* [SUPPLIED ENTRIES]
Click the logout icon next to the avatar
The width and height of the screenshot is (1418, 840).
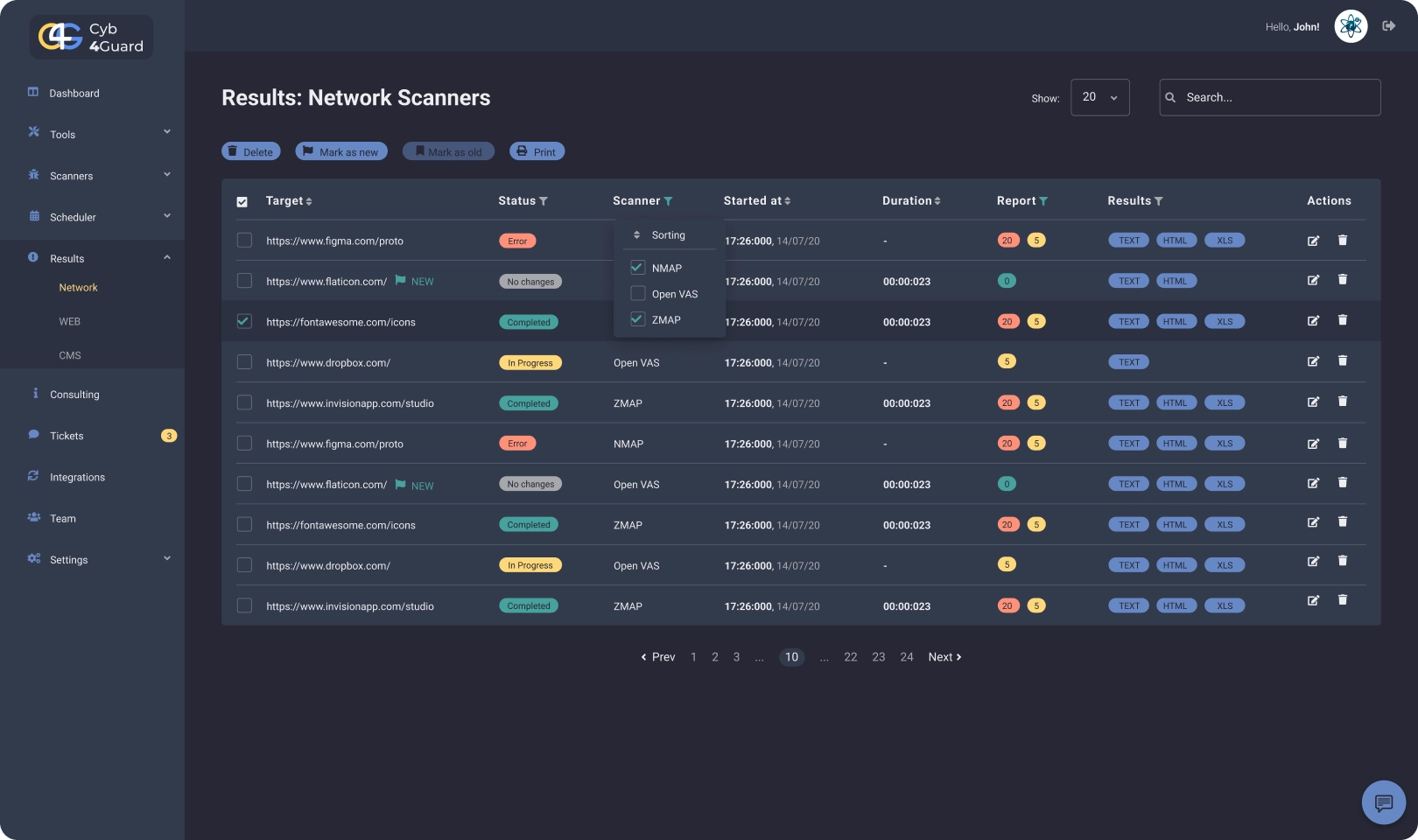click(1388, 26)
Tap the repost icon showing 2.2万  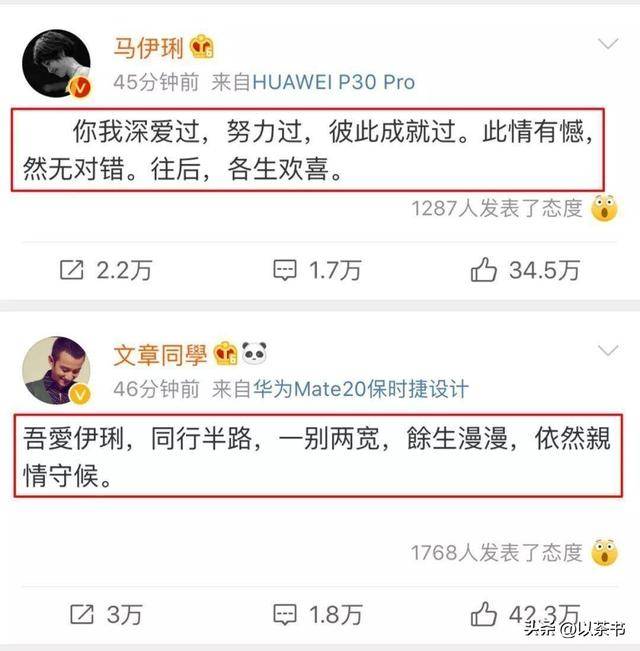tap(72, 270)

...

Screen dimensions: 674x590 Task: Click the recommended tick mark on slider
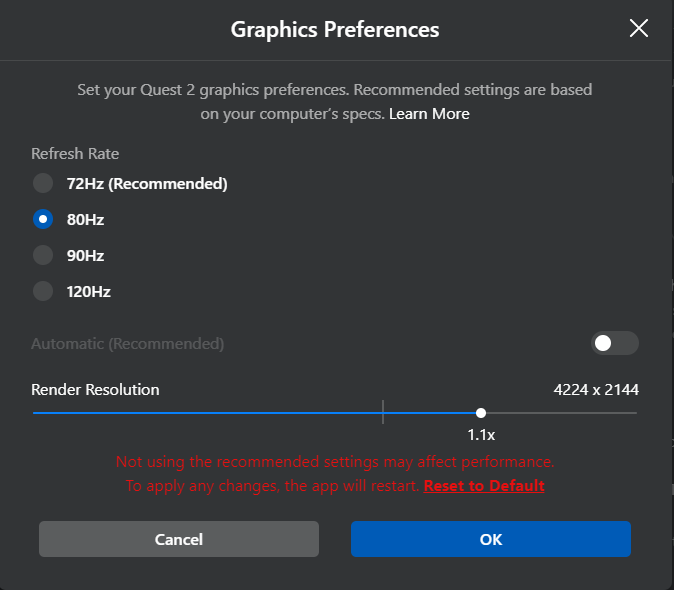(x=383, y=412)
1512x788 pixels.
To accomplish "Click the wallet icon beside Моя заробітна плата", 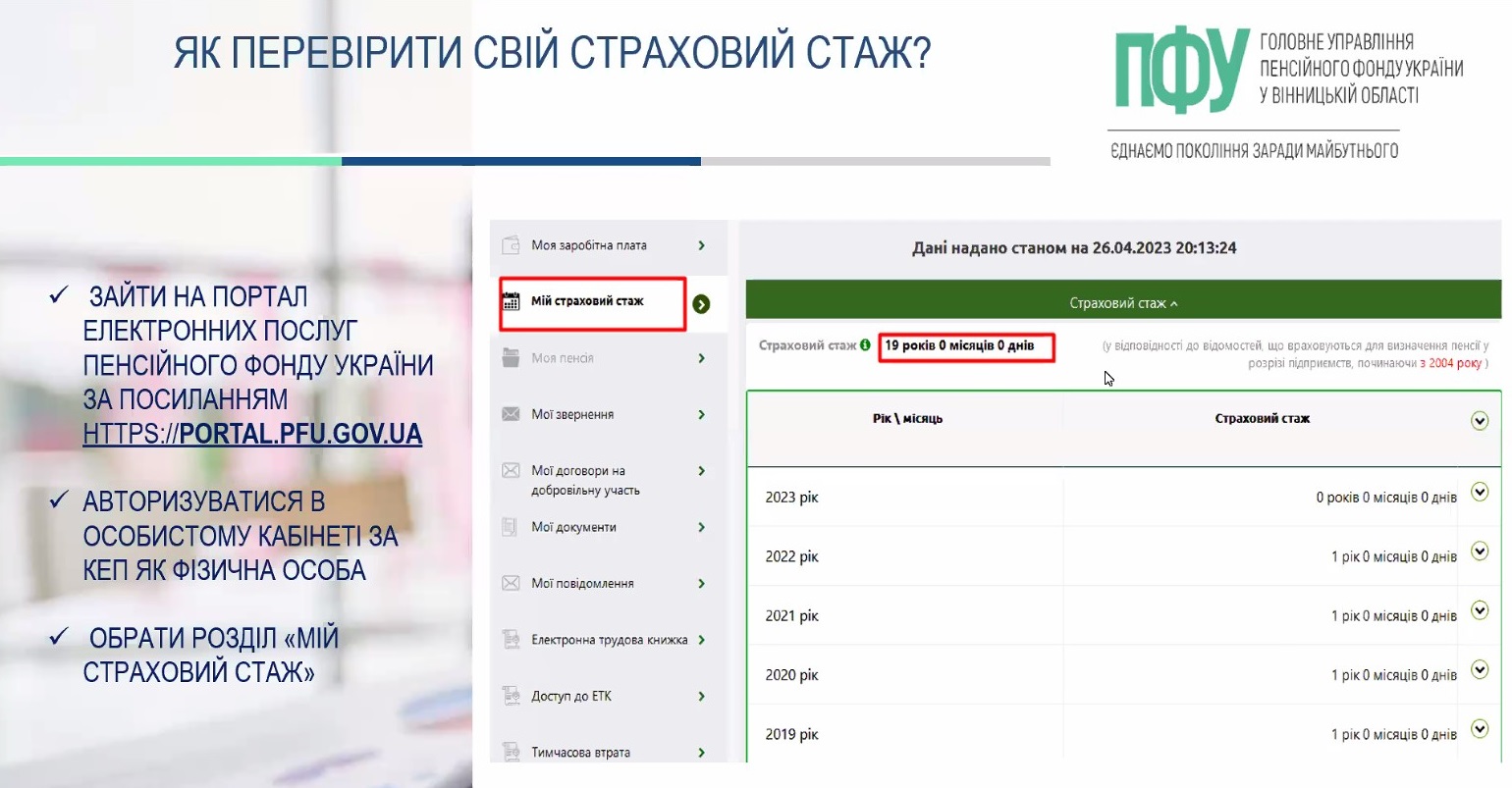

* [TASK GOAL]
Without the pictures, give again exactly the lines above starting at the line containing "Screen dimensions: 674x590" and ending at the line containing "the wallet icon".

* [EXERCISE RESULT]
Screen dimensions: 674x590 Task: Click the recommended tick mark on slider
(x=383, y=412)
1512x788 pixels.
To accomplish "Click the wallet icon beside Моя заробітна плата", 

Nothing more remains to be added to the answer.